Rocks and wooden steps on a slope make a great outside feature. Natural or commercial stones can be used. There are varying degrees of incline in many landscape slopes. Many people feel their bank or slope is an eye sore.

Below is a suggestion for you to think about to improve the look of any hill top or slope area. Build wooden steps up the bank and surround the steps with stones. Building wooden steps can be done in one day.

Rock Wall

Rock Wall

Wooden Steps

Wooden Steps

The photos above show you wooden steps and natural rocks around the steps. This particular slope had about a 45° incline. The wall was put in when the house was being built. This job was done after the stones were on the bank. You can apply the stones first or build the steps first. Vinca was planted next to the steps, spreading down over the rocks. Let's walk through the stages of this project.

Materials Needed

  1. Tape Measure, square, level and pencil

  2. Pressure treated lumber

  3. Power screw driver, drill and decking strews

  4. Power or regular saw. If using a power saw, always wear safety glasses.

Herbee's Extra Buzz Tip

As always, plan the entire project first before diving in. Measure the length and the width of the entire slope. This will give you an idea of how many stones you will need. You can use different size stones throughout the bank area.

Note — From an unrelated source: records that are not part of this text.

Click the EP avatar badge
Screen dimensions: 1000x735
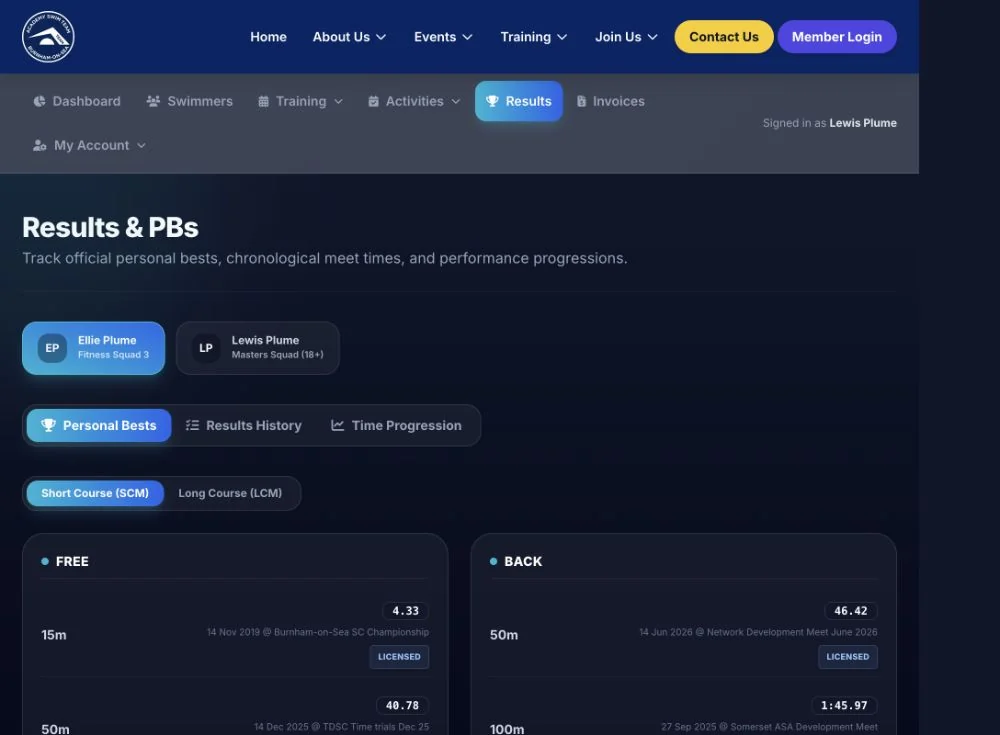[x=52, y=348]

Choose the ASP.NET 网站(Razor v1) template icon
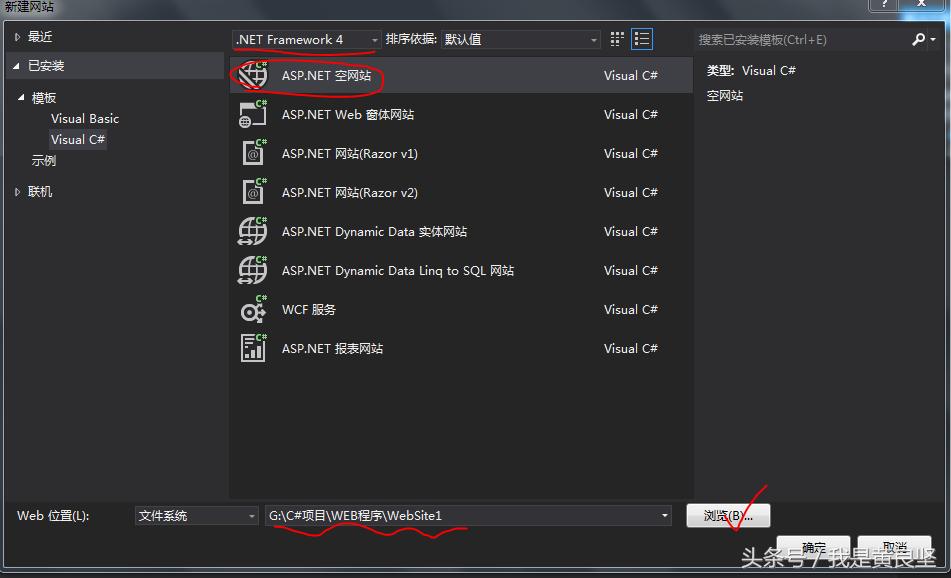coord(253,153)
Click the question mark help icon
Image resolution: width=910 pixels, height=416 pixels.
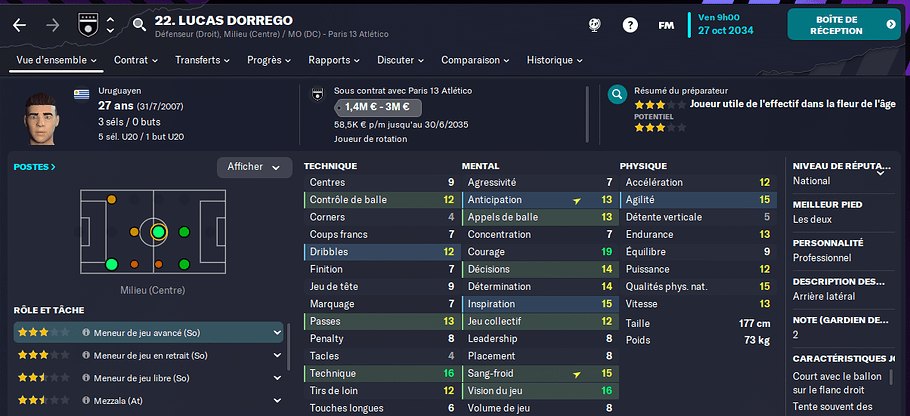(x=630, y=25)
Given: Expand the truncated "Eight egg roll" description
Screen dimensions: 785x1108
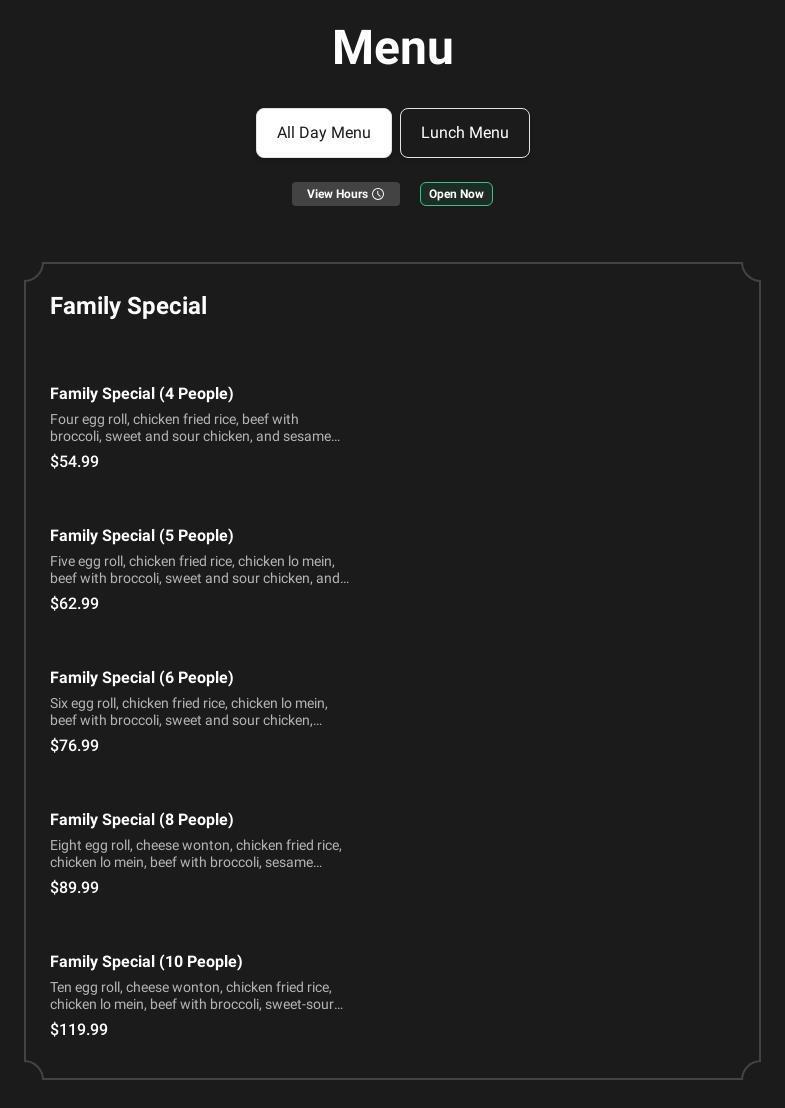Looking at the screenshot, I should 196,854.

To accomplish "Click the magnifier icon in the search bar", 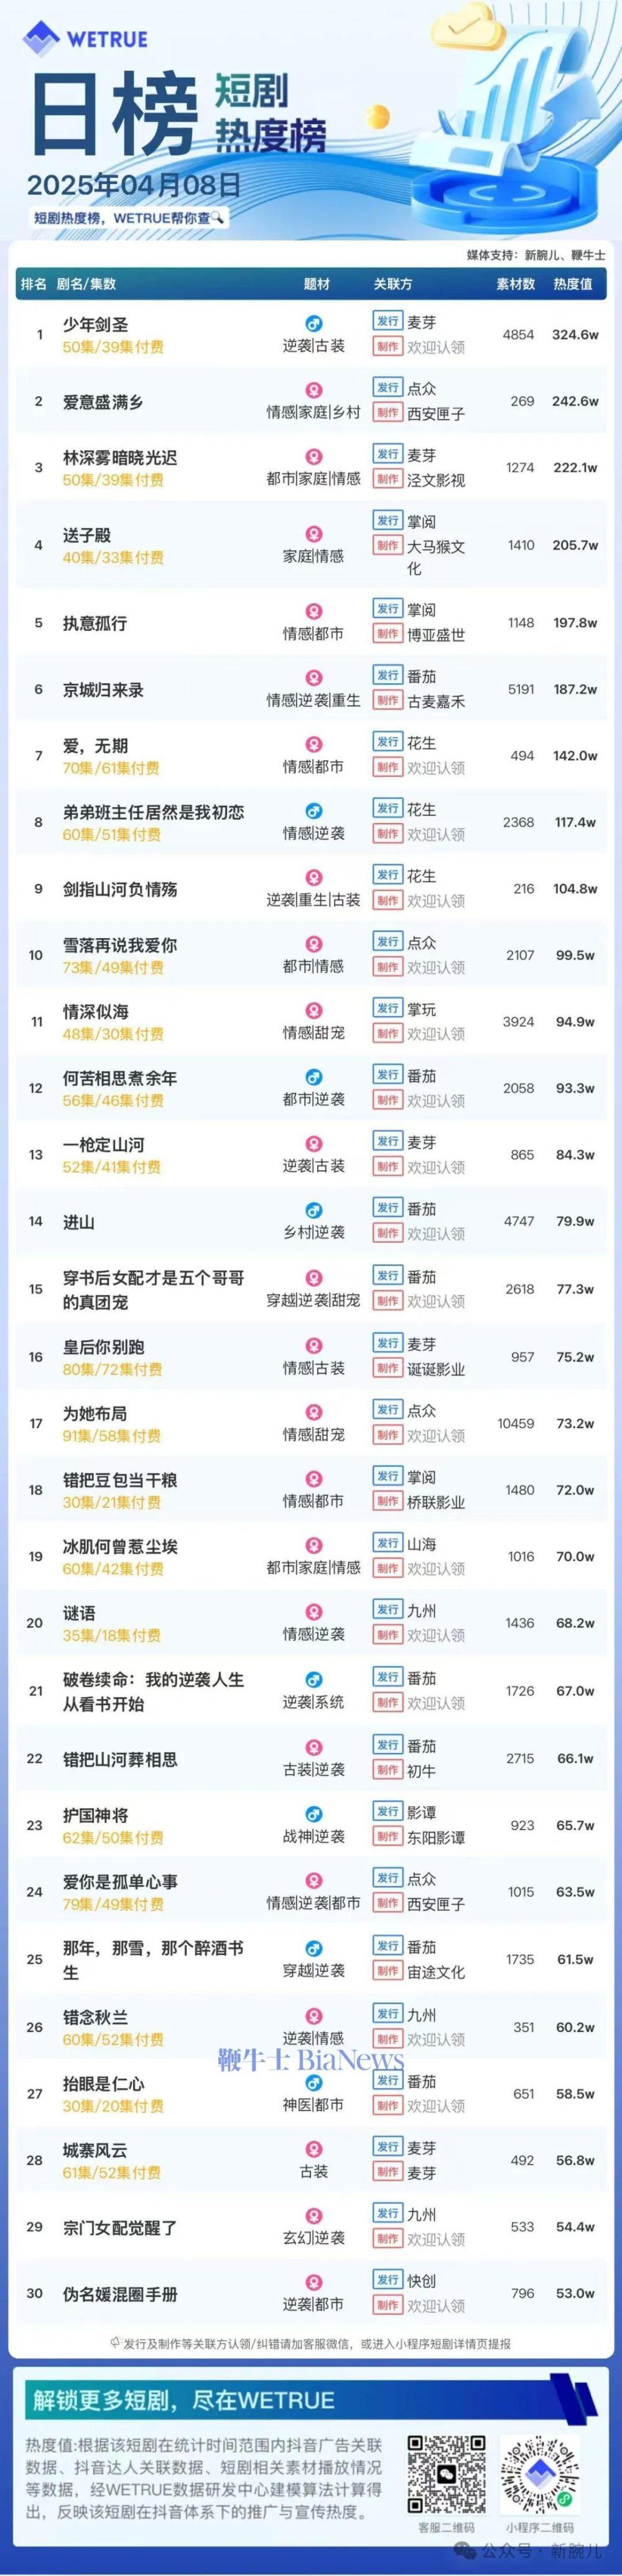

A recommendation, if buying commercial stones, bring your measurements to the supplier and they will help you decide on the amount you will need.

  1. Any vegetation alive must be killed off. Wait at least one week to make sure all grass and weeds are dead.

  2. Rake out the ground as smooth as you can.

  3. Use the commercial landscape fabric, jute. If this product is not available in your area, regular landscape fabric is fine. The advantage of Jute is the burlap texture. This will hold your stones in place.

  4. Start building your wall from the bottom up. Put the first layer all the way across the bottom of the slope. Use some of your biggest stones on the bottom. Continue working your way up the slope arranging the stones in a manner so they won't slide. Using different sizes will help secure them in place.

  5. Your top layer should be right over the crest of of the slope. This layer should be considered as the finishing step. Larger rocks look good across the top row. Doing the larger stones on the bottom and top will give you a sturdier wall, as well as a balance appearance.

Making Wooden Steps

In the job above we removed the rocks where the steps were to be placed, and cut frames using two by eights. You can also use two by tens, depending on the length of the slope.

You will need to cut through the landscape fabric or jute and set the frames into the ground. Put the frames on either end length wise on the slope, as far apart as you want your steps. (3 feet for us) Put a level across the frame and adjust as needed. This is important to ensure you have a good start toward level steps.

Cut ten two by four runners to hold the steps in place. Take decking screws and attach the runners where each step will be built. Make sure the runner is level, front to back. When attaching the runner on the opposite frame, make sure it's level to it's mate on the first frame.

Use one by six decking boards and cut three foot lengths. You also can get a heavier board such as a two by six if needed. Cut two or three decking boards per step. The number of boards on each step is determined by the pitch of the stairs. Attach with deck screws.

Add an extra board on the top step. This landing adds a nice little touch into your garden area. Wedge is few extra stones under the frame to improve the stability. You could also put some under each tread.

Many different ground covers are available to enhance the stairs area. Let vines cascade over the rocks.

Your square is used when cutting the boards and lining up the frame. Use the level on every step to ensure your steps are straight. These are very basic steps in applying rocks to a slope and adding steps. We actually built two eight foot steps on either end of the wall area.

Herbee's Hot Buzzing Books For You

Your amount of lumber and width of steps will solely depend on the how steep and long the slope area is. You can either leave the wood its natural color, stain it, or paint the steps to match your home colors or other outdoor features. You can also use stones, creating a wonderful outside investment for you and your family to enjoy.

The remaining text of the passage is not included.